So persuasive was M. Rostan that when I had read his account of all this, sitting in front of the fire at my inn, within a stone's throw of the great church that had been the scene of so many strange and moving happenings, it is small wonder that I was inclined to believe at least a good half of it. It was my first introduction to the legend, which was to colour so much of my future wanderings, and many of the facts that I have given were unknown to me then. I thought, at least, that the main facts vouching for its truth went much farther back than they seem to, and if it was difficult to accept quite that galaxy of New Testament names, or the story of the miraculous voyage, still I thought there might be some truth in the tradition as attaching to some of them.

What emerges as indisputable fact, and what moved me at the time, is that through some centuries countless people did believe in every word of it, and thronged this little town where I was resting from all parts of the then known world. And there in the church which I was to see on the morrow was—no doubt about this either—the very thing that had brought them here—princes and prelates, hard soldiers and lawyers, men and women of every degree, making journeys, some of them, of immense difficulty just for the sake of beholding what I or any other traveller coming into a dull little town could see for a few sous before passing on our way. Or would not even take the trouble to see. A man with whom I had talked at dinner came to Saint-Maximin several times in the year and had never seen it. He was 'bon Catholique,' too, and said that there was no doubt at all that it was the head of St. Mary Magdalene they had in the church there. Some day he would go and see it, but not to-morrow, for he was too busy.

You may put your finger on strange gaps in such a story; you may find the first foundations upon which it rests too weak to bear it; parts of it you may refuse altogether to believe. But make what deductions you wish, and what a lot remains.

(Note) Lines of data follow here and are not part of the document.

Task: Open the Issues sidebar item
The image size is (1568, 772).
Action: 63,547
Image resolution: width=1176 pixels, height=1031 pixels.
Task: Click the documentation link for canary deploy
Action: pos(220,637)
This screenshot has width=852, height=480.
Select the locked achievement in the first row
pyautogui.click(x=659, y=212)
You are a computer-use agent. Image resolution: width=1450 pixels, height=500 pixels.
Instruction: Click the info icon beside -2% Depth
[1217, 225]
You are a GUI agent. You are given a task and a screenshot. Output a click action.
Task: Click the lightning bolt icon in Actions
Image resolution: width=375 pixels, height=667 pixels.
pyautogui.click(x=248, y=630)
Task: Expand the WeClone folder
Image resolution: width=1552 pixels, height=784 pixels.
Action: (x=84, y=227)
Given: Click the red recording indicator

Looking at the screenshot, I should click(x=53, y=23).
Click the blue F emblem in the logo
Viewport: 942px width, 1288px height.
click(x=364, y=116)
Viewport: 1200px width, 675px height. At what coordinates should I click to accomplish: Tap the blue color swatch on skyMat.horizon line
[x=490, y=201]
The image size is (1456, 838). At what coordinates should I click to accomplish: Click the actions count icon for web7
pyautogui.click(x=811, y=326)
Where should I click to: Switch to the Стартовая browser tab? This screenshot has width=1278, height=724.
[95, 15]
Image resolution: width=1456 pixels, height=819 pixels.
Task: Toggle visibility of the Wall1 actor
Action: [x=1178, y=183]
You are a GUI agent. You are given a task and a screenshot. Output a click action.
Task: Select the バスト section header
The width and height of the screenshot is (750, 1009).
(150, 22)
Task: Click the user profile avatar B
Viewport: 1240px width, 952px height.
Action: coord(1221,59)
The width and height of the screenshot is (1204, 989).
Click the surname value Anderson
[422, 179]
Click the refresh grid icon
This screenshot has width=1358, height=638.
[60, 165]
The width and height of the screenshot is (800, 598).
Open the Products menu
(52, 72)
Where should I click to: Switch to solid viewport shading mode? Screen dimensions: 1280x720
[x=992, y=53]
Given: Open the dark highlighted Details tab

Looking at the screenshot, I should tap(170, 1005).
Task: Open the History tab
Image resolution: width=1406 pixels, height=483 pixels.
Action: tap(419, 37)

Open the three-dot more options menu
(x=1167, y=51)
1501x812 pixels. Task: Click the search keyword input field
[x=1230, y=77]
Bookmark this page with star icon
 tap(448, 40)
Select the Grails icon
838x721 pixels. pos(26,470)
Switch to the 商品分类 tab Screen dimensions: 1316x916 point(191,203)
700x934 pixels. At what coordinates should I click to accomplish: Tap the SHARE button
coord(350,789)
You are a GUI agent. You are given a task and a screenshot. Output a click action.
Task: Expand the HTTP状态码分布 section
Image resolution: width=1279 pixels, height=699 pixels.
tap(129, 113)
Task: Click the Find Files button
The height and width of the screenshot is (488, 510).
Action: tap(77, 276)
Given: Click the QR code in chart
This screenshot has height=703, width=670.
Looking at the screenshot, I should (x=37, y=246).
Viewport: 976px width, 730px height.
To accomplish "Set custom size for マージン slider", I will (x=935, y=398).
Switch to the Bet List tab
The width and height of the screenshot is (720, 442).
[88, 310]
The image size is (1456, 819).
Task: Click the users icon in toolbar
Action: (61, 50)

Some poor tired body was laid to rest in the soil from which this great church has sprung at a time when there were still alive those who had walked and talked with Our Lord; and it was the body of one who was venerated. Out of the dusk of successive centuries come gleams of light that show innumerable people, who differed not so greatly from ourselves, believing that the remains they had knowledge of were those that their forbears had held in honour from the beginning. It becomes hardly more difficult to believe that they were than that they were not.

Say that there has been error, say that there has been fraud if you like, and what have you denied? Nothing in the way of strong and moving power over those who have believed. There is the church, to which men whose names stand out in history made successive gifts through two centuries and a half, until it stood the splendid monument that it is today. There is the dust that countless pilgrims' feet have trodden for two centuries past. There is the echo of prayers and hymns, sighs from burdened hearts and praise from lightened ones that have gone up through ages from this place. The Revolution, which was to sweep away all error and superstition, might despise these sanctities, and scatter the venerated human dust, but it could not destroy the least particle of the faith that had been. It did not move the iconoclasts, but it had moved the world, and its effects remain in spite of them.

The wind had blown itself out the next morning and the air was cold, but sunny and still, as I paid my early visit to the church.

Its beauty is compelling, and when I had walked round it I sat down and tried to find out for myself in what it consists.

The first impression is one of austere simplicity. There are a nave and two aisles, with chapels, no transepts, and except for the Renaissance work about the choir and the altar, and the fine pulpit, scarcely any decoration. Rows of clustered pillars carry arches between the nave and the aisles; and between the arches spring from the floor itself successive groups of three very slender pillars, like rods of stone attached to the wall, which run up uninterrupted far above the arcading, until from a simple moulding spring the delicate ribs of the vaulting, all as light as if it were a roof of leaves held up by slim tree-trunks. The sense of lightness is wonderful, gained as it is without the slightest disguise of the solid masonry, by sculpture or other suggestion; and the wonder increases when one remembers that this is not the work of one architectural genius, but the flower of many successive periods of building. It is clean and strong and beautiful, a church with a true religious significance.

The choir contains some very fine wood-carving and metal-work of the seventeenth century, and above the gilt and jasper of the high altar is a rich device of almost life-size angels and cherubs, surrounding and enclosing a little oval window on which the Holy Dove is emblazoned. The morning sun, shining through this window, made a striking effect, though it is perhaps at variance with the pure dignity of the church itself. The celestial figures are wrought with a gay and delightful luxuriance of imagination. They overflow from the main composition with its sweep and spread of angels' wings; delicious cherubic forms perch on the marble of the reredos, on the carved frames of the medallions which it encloses, on the rich screens of the choir itself; and each of them has its own attitude of devotion, or interest, or expectation, or even curiosity.[5]

The inspiration of the Gothic had begun to die away when the fabric of the church had come near to completion. We may perhaps be thankful that it was never quite finished, for it has such perfection of life as it stands: life that sprang from an impulse lasting through centuries. No such impulse exists now. It is safe to say that the most understanding and sympathetic architecture would seem like a dead thing if it were sought to complete what was left undone.